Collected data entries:
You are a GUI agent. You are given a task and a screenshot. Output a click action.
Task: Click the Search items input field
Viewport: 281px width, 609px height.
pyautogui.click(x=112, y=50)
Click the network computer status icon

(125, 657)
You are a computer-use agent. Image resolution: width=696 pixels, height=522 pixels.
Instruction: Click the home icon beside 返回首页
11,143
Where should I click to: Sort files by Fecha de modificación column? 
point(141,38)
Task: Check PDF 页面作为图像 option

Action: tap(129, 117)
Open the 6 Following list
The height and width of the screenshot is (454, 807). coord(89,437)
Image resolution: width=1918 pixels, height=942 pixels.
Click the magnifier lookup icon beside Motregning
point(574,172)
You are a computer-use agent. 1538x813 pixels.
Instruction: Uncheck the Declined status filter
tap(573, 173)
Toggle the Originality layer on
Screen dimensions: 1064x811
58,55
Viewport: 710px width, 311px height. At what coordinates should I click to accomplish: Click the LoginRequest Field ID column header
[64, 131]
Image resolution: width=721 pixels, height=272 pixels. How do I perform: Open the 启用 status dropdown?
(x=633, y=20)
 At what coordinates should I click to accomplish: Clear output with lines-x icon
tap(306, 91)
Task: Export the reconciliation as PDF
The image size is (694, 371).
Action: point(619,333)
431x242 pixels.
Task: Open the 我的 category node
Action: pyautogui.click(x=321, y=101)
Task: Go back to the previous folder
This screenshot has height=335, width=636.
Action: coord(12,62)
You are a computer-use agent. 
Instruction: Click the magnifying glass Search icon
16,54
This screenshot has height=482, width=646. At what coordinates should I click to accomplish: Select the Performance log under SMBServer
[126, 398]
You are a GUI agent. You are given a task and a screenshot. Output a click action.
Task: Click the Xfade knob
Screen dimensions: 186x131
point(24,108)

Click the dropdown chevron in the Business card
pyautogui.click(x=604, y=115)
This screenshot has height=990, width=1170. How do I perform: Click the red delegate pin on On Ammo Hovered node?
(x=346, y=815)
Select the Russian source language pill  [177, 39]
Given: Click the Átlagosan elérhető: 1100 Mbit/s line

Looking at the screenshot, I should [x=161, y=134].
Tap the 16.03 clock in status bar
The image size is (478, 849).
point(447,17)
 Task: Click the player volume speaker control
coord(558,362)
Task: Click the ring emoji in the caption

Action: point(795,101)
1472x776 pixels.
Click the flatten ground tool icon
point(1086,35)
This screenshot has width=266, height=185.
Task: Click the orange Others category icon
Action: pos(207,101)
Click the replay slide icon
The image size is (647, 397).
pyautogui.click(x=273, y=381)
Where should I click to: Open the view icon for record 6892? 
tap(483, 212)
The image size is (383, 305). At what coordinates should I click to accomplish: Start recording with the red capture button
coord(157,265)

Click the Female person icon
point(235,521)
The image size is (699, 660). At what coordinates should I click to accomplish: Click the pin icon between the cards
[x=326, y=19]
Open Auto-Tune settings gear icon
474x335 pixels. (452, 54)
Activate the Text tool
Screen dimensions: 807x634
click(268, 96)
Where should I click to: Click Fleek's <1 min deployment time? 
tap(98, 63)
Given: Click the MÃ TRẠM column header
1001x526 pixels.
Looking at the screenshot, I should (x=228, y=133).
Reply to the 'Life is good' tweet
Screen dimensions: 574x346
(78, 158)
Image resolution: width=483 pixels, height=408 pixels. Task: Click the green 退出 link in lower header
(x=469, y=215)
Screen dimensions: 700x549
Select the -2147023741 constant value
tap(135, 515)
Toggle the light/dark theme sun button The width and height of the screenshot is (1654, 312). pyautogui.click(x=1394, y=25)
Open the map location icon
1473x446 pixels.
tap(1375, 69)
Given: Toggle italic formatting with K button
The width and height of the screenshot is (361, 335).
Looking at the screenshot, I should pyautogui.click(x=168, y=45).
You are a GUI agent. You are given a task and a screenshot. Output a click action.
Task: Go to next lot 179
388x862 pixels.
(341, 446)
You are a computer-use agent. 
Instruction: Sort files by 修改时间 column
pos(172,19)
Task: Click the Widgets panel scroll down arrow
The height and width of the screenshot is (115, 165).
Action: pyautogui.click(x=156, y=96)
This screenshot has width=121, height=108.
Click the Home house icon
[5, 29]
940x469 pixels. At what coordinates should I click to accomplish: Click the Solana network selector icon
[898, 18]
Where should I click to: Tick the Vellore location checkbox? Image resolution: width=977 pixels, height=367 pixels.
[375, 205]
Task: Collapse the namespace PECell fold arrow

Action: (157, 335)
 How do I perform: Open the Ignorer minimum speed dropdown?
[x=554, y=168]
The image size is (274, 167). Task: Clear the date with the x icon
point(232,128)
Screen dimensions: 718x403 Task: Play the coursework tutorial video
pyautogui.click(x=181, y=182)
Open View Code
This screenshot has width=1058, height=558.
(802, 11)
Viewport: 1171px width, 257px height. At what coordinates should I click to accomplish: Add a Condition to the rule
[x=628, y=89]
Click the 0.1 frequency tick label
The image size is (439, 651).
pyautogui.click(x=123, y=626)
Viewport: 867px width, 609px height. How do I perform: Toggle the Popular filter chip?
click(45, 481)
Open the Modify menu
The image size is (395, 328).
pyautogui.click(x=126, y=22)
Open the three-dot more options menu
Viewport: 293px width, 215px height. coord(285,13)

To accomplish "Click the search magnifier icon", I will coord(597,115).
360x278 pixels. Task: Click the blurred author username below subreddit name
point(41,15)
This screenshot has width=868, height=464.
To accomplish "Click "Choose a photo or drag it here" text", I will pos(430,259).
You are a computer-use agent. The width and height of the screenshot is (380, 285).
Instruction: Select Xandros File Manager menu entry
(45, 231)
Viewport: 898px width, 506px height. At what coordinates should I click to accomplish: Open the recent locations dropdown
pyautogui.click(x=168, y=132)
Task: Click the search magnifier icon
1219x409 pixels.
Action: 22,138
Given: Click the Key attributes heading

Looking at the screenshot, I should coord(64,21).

* WORK REQUIRED: Every line of the data must be written out again word for word.

* THE ANSWER:
You are a GUI agent. You are given a task and a screenshot. Output a click action.
Task: Click the Search items input field
Viewport: 281px width, 609px height.
pyautogui.click(x=112, y=50)
Click the network computer status icon

(125, 657)
You are a computer-use agent. Image resolution: width=696 pixels, height=522 pixels.
Instruction: Click the home icon beside 返回首页
11,143
Where should I click to: Sort files by Fecha de modificación column? 
point(141,38)
Task: Check PDF 页面作为图像 option

Action: tap(129, 117)
Open the 6 Following list
The height and width of the screenshot is (454, 807). coord(89,437)
Image resolution: width=1918 pixels, height=942 pixels.
Click the magnifier lookup icon beside Motregning
point(574,172)
You are a computer-use agent. 1538x813 pixels.
Instruction: Uncheck the Declined status filter
tap(573, 173)
Toggle the Originality layer on
Screen dimensions: 1064x811
58,55
Viewport: 710px width, 311px height. At what coordinates should I click to accomplish: Click the LoginRequest Field ID column header
[64, 131]
Image resolution: width=721 pixels, height=272 pixels. How do I perform: Open the 启用 status dropdown?
(x=633, y=20)
 At what coordinates should I click to accomplish: Clear output with lines-x icon
tap(306, 91)
Task: Export the reconciliation as PDF
The image size is (694, 371).
Action: point(619,333)
431x242 pixels.
Task: Open the 我的 category node
Action: pyautogui.click(x=321, y=101)
Task: Go back to the previous folder
This screenshot has height=335, width=636.
Action: coord(12,62)
You are a computer-use agent. 
Instruction: Click the magnifying glass Search icon
16,54
This screenshot has height=482, width=646. At what coordinates should I click to accomplish: Select the Performance log under SMBServer
[126, 398]
You are a GUI agent. You are given a task and a screenshot. Output a click action.
Task: Click the Xfade knob
Screen dimensions: 186x131
point(24,108)

Click the dropdown chevron in the Business card
pyautogui.click(x=604, y=115)
This screenshot has height=990, width=1170. How do I perform: Click the red delegate pin on On Ammo Hovered node?
(x=346, y=815)
Select the Russian source language pill  [177, 39]
Given: Click the Átlagosan elérhető: 1100 Mbit/s line

Looking at the screenshot, I should [x=161, y=134].
Tap the 16.03 clock in status bar
The image size is (478, 849).
point(447,17)
 Task: Click the player volume speaker control
coord(558,362)
Task: Click the ring emoji in the caption

Action: point(795,101)
1472x776 pixels.
Click the flatten ground tool icon
point(1086,35)
This screenshot has width=266, height=185.
Task: Click the orange Others category icon
Action: pos(207,101)
Click the replay slide icon
The image size is (647, 397).
pyautogui.click(x=273, y=381)
Where should I click to: Open the view icon for record 6892? 
tap(483, 212)
The image size is (383, 305). At what coordinates should I click to accomplish: Start recording with the red capture button
coord(157,265)

Click the Female person icon
point(235,521)
The image size is (699, 660). At what coordinates should I click to accomplish: Click the pin icon between the cards
[x=326, y=19]
Open Auto-Tune settings gear icon
474x335 pixels. (452, 54)
Activate the Text tool
Screen dimensions: 807x634
click(268, 96)
Where should I click to: Click Fleek's <1 min deployment time? 
tap(98, 63)
Given: Click the MÃ TRẠM column header
1001x526 pixels.
Looking at the screenshot, I should (x=228, y=133).
Reply to the 'Life is good' tweet
Screen dimensions: 574x346
(78, 158)
Image resolution: width=483 pixels, height=408 pixels. Task: Click the green 退出 link in lower header
(x=469, y=215)
Screen dimensions: 700x549
Select the -2147023741 constant value
tap(135, 515)
Toggle the light/dark theme sun button The width and height of the screenshot is (1654, 312). pyautogui.click(x=1394, y=25)
Open the map location icon
1473x446 pixels.
tap(1375, 69)
Given: Toggle italic formatting with K button
The width and height of the screenshot is (361, 335).
Looking at the screenshot, I should pyautogui.click(x=168, y=45).
You are a GUI agent. You are given a task and a screenshot. Output a click action.
Task: Go to next lot 179
388x862 pixels.
(341, 446)
You are a computer-use agent. 
Instruction: Sort files by 修改时间 column
pos(172,19)
Task: Click the Widgets panel scroll down arrow
The height and width of the screenshot is (115, 165).
Action: pyautogui.click(x=156, y=96)
This screenshot has width=121, height=108.
Click the Home house icon
[5, 29]
940x469 pixels. At what coordinates should I click to accomplish: Click the Solana network selector icon
[898, 18]
Where should I click to: Tick the Vellore location checkbox? Image resolution: width=977 pixels, height=367 pixels.
[375, 205]
Task: Collapse the namespace PECell fold arrow

Action: (157, 335)
 How do I perform: Open the Ignorer minimum speed dropdown?
[x=554, y=168]
The image size is (274, 167). Task: Clear the date with the x icon
point(232,128)
Screen dimensions: 718x403 Task: Play the coursework tutorial video
pyautogui.click(x=181, y=182)
Open View Code
This screenshot has width=1058, height=558.
(802, 11)
Viewport: 1171px width, 257px height. At what coordinates should I click to accomplish: Add a Condition to the rule
[x=628, y=89]
Click the 0.1 frequency tick label
The image size is (439, 651).
pyautogui.click(x=123, y=626)
Viewport: 867px width, 609px height. How do I perform: Toggle the Popular filter chip?
click(45, 481)
Open the Modify menu
The image size is (395, 328).
pyautogui.click(x=126, y=22)
Open the three-dot more options menu
Viewport: 293px width, 215px height. coord(285,13)

To accomplish "Click the search magnifier icon", I will coord(597,115).
360x278 pixels. Task: Click the blurred author username below subreddit name
point(41,15)
This screenshot has width=868, height=464.
To accomplish "Click "Choose a photo or drag it here" text", I will pos(430,259).
You are a computer-use agent. The width and height of the screenshot is (380, 285).
Instruction: Select Xandros File Manager menu entry
(45, 231)
Viewport: 898px width, 506px height. At what coordinates should I click to accomplish: Open the recent locations dropdown
pyautogui.click(x=168, y=132)
Task: Click the search magnifier icon
1219x409 pixels.
Action: 22,138
Given: Click the Key attributes heading

Looking at the screenshot, I should coord(64,21).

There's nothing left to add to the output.